Do jornal O Girassol de hoje:

O Ministério Público Estadual (MPE) investiga o quadro de infecção hospitalar no Hospital Geral de Palmas e os fatos que levaram a esta situação de risco dentro dentro da Unidade de Saúde. Conforme a Promotora de Justiça, Maria Roseli de Almeida Pery, a infecção hospitalar pode ser decorrente da falta do devido controle, cujas práticas estão previstas em normatizações específicas.

 “A responsabilidade pode recair nos agentes públicos que compõem a Comissão de Controle de Infecção Hospitalar (CCIH) e nos profissionais que trabalham na UTI que, de alguma maneira, por ação ou omissão, deram causa nesse processo”, informou a Promotora de Justiça. O MPE já notificou os responsáveis dos setores a prestarem esclarecimentos, afim de identificar esses servidores e buscar a responsabilização do ponto de vista ético, administrativo e criminal.

 Sobre a falta de leitos de UTI no Hospital Geral de Palmas, a Promotora de Justiça reforça que em casos de insuficiência de leitos da rede pública, o Estado é obrigado a ampliar a oferta desse tipo de leito por meio da rede privada. O assunto já foi inclusive, objeto de judicialização por parte do MPE e da Defensoria Pública com decisão favorável. Em relação à regulação desses leitos, o Estado é obrigado a encaminhar os pacientes que aguardam leitos de UTI no Hospital Geral de Palmas, para os hospitais da rede pública que dispõem desse tipo de leito, mesmo que seja no interior, salvo, nos casos em que existe parecer médico contrário e quando a família não autoriza a transferência. Quando familiares não autorizam a transferência, devem assinar um termo de responsabilidade que deve conter todos os riscos que o paciente corre permanecendo no local.

Nos dois casos, pacientes que falecerem por falta dessas providências, os agentes públicos responsáveis,que têm o dever de ofício de resolver a situação poderão ser responsabilizados criminalmente. (Informações da ascom/MPE)
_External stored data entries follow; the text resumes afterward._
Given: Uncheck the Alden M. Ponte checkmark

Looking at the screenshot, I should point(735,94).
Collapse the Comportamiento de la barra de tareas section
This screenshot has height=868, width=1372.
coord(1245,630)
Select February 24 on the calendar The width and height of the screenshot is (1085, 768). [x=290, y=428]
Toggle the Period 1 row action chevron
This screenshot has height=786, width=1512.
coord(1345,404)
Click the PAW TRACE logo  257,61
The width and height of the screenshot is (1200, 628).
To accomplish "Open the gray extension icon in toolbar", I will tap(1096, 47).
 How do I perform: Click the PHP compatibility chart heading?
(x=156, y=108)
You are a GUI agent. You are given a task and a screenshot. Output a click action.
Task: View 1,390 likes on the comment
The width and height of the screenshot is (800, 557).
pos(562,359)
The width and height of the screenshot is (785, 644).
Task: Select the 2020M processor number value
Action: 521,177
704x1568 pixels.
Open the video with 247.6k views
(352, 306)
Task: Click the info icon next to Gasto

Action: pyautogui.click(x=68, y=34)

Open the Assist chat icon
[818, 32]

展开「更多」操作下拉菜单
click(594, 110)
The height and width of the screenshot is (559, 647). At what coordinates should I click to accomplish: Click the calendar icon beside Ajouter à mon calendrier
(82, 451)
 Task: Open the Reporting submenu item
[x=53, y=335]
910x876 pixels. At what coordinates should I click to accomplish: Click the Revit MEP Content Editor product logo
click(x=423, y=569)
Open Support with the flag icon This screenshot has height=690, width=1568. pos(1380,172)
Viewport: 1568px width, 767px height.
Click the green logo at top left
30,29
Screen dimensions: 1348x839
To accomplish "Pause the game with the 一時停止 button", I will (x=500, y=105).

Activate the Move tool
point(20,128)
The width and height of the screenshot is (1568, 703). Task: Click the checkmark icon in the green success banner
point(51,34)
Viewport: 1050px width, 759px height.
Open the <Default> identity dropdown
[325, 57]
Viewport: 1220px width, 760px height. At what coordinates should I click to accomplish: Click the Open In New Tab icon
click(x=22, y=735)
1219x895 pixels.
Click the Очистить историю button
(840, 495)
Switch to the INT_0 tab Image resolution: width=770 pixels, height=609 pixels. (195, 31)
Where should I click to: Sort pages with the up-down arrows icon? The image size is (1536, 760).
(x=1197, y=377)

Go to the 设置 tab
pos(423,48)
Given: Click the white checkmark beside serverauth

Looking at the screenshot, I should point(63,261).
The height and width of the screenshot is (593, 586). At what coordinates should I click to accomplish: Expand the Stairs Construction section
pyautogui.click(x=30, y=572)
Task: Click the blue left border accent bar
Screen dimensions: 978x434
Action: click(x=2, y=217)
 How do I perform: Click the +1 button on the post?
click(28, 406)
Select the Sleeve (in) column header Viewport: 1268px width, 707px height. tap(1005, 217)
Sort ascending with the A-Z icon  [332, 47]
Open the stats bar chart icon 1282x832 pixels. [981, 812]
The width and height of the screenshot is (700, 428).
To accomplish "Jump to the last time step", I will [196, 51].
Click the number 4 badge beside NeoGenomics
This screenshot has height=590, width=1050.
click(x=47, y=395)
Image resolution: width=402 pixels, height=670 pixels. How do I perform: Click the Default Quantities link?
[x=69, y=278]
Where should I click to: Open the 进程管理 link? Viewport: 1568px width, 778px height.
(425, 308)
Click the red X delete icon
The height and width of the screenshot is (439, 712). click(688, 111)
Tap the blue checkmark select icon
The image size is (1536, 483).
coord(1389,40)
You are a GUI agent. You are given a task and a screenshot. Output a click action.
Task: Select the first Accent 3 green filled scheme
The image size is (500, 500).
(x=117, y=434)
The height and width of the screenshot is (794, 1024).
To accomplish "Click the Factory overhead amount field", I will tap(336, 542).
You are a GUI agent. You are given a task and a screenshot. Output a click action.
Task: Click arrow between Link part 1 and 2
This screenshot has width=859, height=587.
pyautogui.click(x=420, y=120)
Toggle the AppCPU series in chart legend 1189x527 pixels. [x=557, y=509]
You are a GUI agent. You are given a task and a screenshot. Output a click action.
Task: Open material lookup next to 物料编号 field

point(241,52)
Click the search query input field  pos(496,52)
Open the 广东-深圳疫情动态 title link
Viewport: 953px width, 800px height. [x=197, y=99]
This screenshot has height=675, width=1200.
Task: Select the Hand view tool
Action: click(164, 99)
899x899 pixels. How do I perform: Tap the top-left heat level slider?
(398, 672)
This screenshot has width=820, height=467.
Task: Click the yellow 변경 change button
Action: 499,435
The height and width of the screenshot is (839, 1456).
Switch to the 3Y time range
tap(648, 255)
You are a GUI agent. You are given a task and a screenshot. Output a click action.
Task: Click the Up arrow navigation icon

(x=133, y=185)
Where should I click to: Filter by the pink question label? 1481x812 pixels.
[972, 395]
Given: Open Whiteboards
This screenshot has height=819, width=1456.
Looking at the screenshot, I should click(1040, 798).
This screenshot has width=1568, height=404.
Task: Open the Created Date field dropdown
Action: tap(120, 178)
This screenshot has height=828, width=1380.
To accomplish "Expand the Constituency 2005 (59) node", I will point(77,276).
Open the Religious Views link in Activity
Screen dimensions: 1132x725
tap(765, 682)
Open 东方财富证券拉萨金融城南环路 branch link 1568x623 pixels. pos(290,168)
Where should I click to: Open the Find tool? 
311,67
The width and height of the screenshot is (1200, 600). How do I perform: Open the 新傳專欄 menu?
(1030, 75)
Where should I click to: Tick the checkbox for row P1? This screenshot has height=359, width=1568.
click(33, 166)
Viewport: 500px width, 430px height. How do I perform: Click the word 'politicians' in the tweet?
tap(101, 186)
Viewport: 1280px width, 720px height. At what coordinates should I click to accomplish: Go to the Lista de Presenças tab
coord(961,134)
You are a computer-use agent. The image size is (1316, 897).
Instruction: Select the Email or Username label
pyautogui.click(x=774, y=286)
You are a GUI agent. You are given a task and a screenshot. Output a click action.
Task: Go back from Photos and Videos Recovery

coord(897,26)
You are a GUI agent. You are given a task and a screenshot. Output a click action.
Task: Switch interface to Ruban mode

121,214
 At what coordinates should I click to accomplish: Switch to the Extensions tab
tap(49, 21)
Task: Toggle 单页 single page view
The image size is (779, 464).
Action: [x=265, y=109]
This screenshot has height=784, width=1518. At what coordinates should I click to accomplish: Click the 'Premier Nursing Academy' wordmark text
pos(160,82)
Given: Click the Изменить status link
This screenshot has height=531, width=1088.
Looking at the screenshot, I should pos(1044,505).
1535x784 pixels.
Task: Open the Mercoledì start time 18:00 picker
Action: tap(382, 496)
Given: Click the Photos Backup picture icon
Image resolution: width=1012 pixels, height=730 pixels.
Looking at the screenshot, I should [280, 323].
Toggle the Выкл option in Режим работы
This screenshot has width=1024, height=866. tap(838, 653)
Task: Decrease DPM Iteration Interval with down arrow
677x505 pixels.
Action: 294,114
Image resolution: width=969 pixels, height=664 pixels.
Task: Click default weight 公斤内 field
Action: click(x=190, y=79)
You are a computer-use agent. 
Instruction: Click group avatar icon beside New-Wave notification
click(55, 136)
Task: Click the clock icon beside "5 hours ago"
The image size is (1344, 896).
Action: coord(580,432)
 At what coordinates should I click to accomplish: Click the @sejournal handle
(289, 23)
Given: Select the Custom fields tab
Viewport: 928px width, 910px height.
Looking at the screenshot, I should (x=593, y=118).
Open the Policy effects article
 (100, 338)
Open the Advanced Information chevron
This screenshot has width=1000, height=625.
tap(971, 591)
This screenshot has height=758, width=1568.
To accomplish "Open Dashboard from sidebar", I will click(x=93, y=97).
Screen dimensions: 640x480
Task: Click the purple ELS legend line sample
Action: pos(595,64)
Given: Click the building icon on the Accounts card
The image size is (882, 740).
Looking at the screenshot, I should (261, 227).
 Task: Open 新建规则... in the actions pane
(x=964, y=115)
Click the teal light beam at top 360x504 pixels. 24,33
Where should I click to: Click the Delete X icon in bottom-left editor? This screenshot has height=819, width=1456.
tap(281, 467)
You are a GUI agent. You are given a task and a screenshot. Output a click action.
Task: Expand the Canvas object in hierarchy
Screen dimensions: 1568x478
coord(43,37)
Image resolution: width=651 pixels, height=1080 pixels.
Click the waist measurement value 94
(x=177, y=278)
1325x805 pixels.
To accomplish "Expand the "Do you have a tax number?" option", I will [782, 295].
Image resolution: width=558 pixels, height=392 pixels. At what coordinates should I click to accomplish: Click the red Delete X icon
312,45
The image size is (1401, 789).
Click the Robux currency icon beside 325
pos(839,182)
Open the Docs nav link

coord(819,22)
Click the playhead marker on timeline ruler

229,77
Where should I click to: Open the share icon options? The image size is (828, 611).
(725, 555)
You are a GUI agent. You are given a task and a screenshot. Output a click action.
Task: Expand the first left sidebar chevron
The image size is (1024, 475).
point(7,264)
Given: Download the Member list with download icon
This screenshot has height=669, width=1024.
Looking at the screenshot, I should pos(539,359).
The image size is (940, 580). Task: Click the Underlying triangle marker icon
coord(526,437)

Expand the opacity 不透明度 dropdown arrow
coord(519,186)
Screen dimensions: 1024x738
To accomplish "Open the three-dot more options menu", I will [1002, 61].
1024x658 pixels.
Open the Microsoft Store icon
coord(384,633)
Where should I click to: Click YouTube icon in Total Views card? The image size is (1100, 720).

Nota: Não há mais informações sobre o que teria motivado esta investigação. Outras notícias dão conta que há “um foco de infecção na UTI”. Neste site há menção a uma Nota Oficial do hospital, descrevendo trabalho conjunto com a CCIH na investigação dos casos e das circunstâncias, bem como na adoção de algumas medidas emergenciais. O cenário parece ser a clássica mistura de falta de vagas, recursos, medicamentos e capacitação profissional que leva, invariavelmente, à incidência elevada de infecções e outros eventos adversos.